Sprint Nextel Corporation (NYSE:S) has seen a surge in its stock price over the calendar year, moving from below $2.50 a share in January to closing Friday at $5.19. With such a meteoric rise, there has been some chatter going around the wireless market, and it actually is the kind of chatter that puts Sprint Nextel in an interesting position.
There is one side that says Sprint Nextel Corporation (NYSE:S) just might be looking to acquire another company. There is the other side that says the dramatic increase in stock price signals that the company may be acquired by someone else. This might be investment purgatory, or being between a rock and a hard place.
But how much of the talk is legitimate? Well one piece does throw out speculation that Samsung Electronics and Apple Inc. (NASDAQ:AAPL) could make a play for the wireless carrier as they both have large war chests of cash to afford such an acquisition – and since both companies are in the wireless business through their handsets, it might make sense to get further involved in the wireless industry and perhaps have a carrier that would only sell iPhone or Galaxy smartphones. But that was quickly pushed aside because neither company has expressed any public interest in making such a deal.
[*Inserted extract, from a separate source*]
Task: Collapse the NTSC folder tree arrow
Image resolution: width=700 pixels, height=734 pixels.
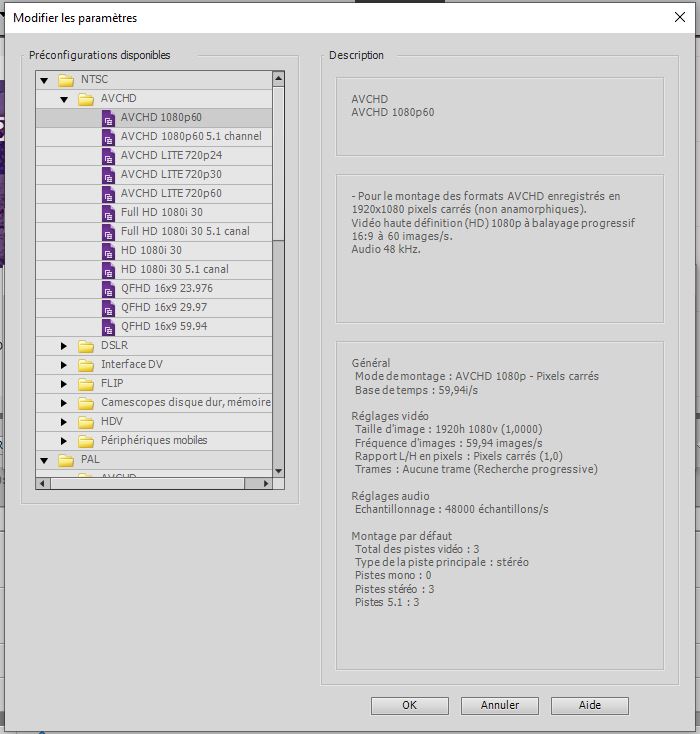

So that piece, and a second one both seem to cover the idea that Sprint Nextel Corporation (NYSE:S) may be positioning itself to consolidate the wireless market by looking to buy one of the smaller players – MetroPCS Communications Inc. (NYSE:PCS) and Leap Wireless International Inc. (NASDAQ:LEAP) seem to be the two more likely candidates. However, the board of directors shot down a potential acquisition of MetroPCS earlier this year, so the chances of that coming to fruition again is remote.
However, there seems to be some synergy with Sprint Nextel Corporation (NYSE:S) and either of those companies – Sprint, which needs more capacity to compete with AT&T Inc. (NYSE:T) and Verizon Communications Inc. (NYSE:VZ) on the new 4G LTE network, see MetroPCS Communications Inc. (NYSE:PCS) having spectrum that is right next to its own, which makes it easy to acquire; and Leap Wireless International Inc. (NASDAQ:LEAP) uses the same technology as Sprint, so customer transfer would be easy.
But is there a third potential option? T-Mobile USA, which AT&T Inc. (NYSE:T) tried to acquire earlier this year before federal regulators nixed the deal, has not started on its 4G LTE network – which could save Sprint Nextel as much as $20 billion by not having to make conversions; however, much of that cost savings may be offset by differing technology, which means handset changes and the risk of customer losses.
Sprint Nextel Communications Inc. (NYSE:S) CEO Dan Hesse said earlier this month, “We’re certainly working very hard to compete with AT&T and Verizon. The gap between the No. 2 and No. 3 players is enormous. We always have been and always will be open to further consolidation, as long as it isn’t AT&T or Verizon Wireless.”
Is this a signal that Sprint Nextel is shopping for a consolidation? Only time will tell, but the company can only be helped in that endeavor by the bullish rally of the stock.